A variety of health issues can arise from bowel irregularity; for this reason, it’s best to regularly evacuate the colon. The accumulation of fecal matter in the bowel creates an ideal environment for parasites and bacteria to proliferate. This can create or further exacerbate bowel issues such as diarrhea, constipation, hemorrhoids and diverticulitis. Constipation can increase your chances of developing candida, an overgrowth of yeast. Additionally, some parasites, such as roundworm, can contribute to intestinal blockage due to their size. While pharmaceutical laxatives are commonly sought out to remedy constipation, they can be harsh on the colon, create dependency, decrease the colon’s ability to contract, deplete the body of minerals and damage the nerves, muscles and tissues of the colon. The following three herbs can be used as remedies for constipation and can also help keep the bowels regular.

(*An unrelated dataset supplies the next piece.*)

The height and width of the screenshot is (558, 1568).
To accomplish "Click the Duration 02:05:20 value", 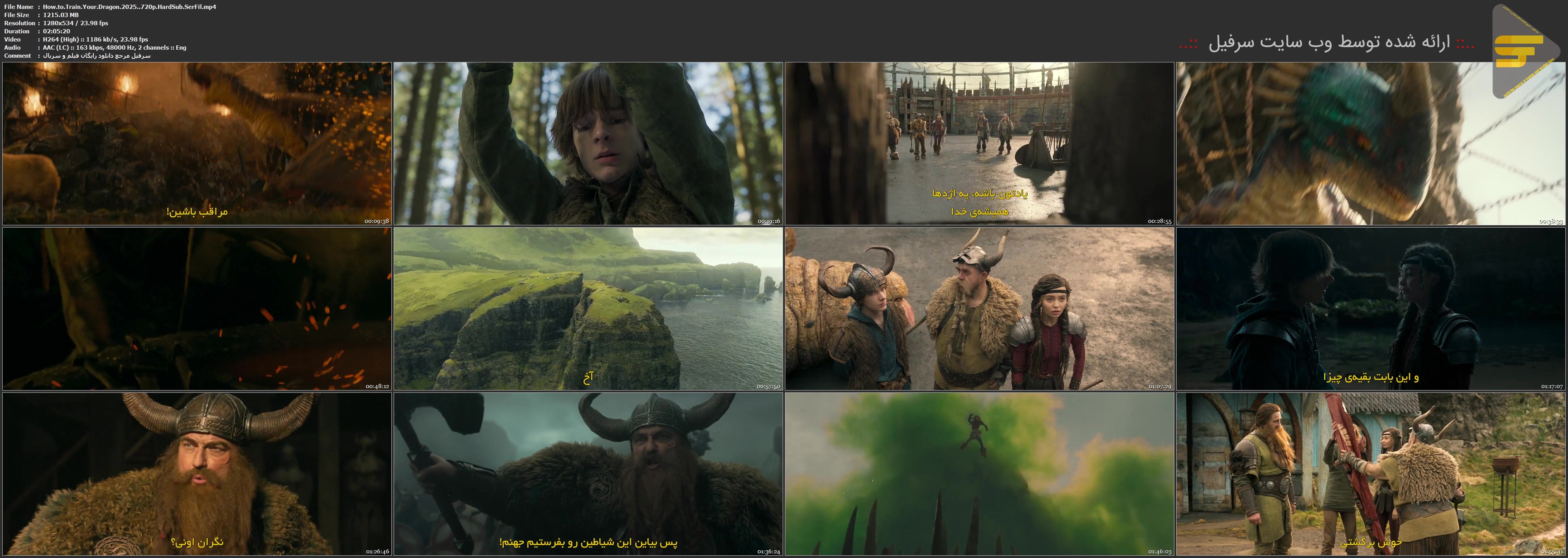I will (57, 31).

The outer leaf of the aloe vera plant contains strong laxative properties. Constipation can be remedied by blending a small piece of aloe, spiky tips removed, and drinking the juice once a day. The clear gel, found inside the aloe leaf, may help promote bowel regularity and may also be used to remedy constipation. The inner portion of the aloe leaf is milder and generally safer to use than the outer part of the leaf that contains the strong laxative compounds. Adverse side effects have been reported when using the outer portion of the leaf, so try using the inside portion first. Aloe can also help soothe and repair stomach ulcers, damaged intestinal tissue and inflammation.
Ginger is an antiseptic, mild laxative and a stimulant. It promotes bowel regularity by improving digestion and stimulating the muscles of the bowel to move matter along. Its mild laxative properties make ginger a great herbal remedy for constipation. The amount of ginger consumed can be increased to create a slightly stronger laxative effect, in cases of constipation, without the negative side effects of pharmaceuticals. Ginger also strengthens the stomach, aids digestion and stimulates appetite, according to the Memorial Sloan-Kettering Cancer Center. According to a study published in Cancer Prevention Research, ginger reduced markers of colon inflammation and “may have potential as a colon cancer prevention agent.” The study showed that 2 grams of ginger extract daily, over a period of 28 days, was able to reduce pro-eicosanoids in the colon. Keep bowel movements regular and improve digestion by drinking 2 teaspoons (1 gram) of freshly grated or powdered ginger in 8 ounces of hot water. In times of constipation, drink 2 to 3 cups of ginger tea per day.
Slippery elm contains mucilage — a thick glue-like substance produced by most plants — that is beneficial against gastrointestinal inflammation. Slippery elm has been used by Native Americans for centuries. The Native Americans made salves out of it to heal wounds, burns, ulcers, boils and skin inflammation. Taken orally, it can also help relieve diarrhea, stomach issues, coughs and sore throats. A salve can be made by mixing powdered slippery elm with water, stirring it and letting it sit. You’ll notice that it will start to thicken and take on a gel-like consistency. Its mucilaginous property soothes the stomach and intestines. Slippery elm also contains antioxidants that help fight inflammation of the bowel. Additionally, it promotes reflux stimulation of nerve endings in the gastrointestinal tract that leads to an increase in mucus secretion, which protects against excessive acidity and ulcers. This is a a great “all-purpose” herb, because it’s effective for constipation and equally for diarrhea, helps regulate the bowel, and heals and soothes irritated tissue in the gastrointestinal tract.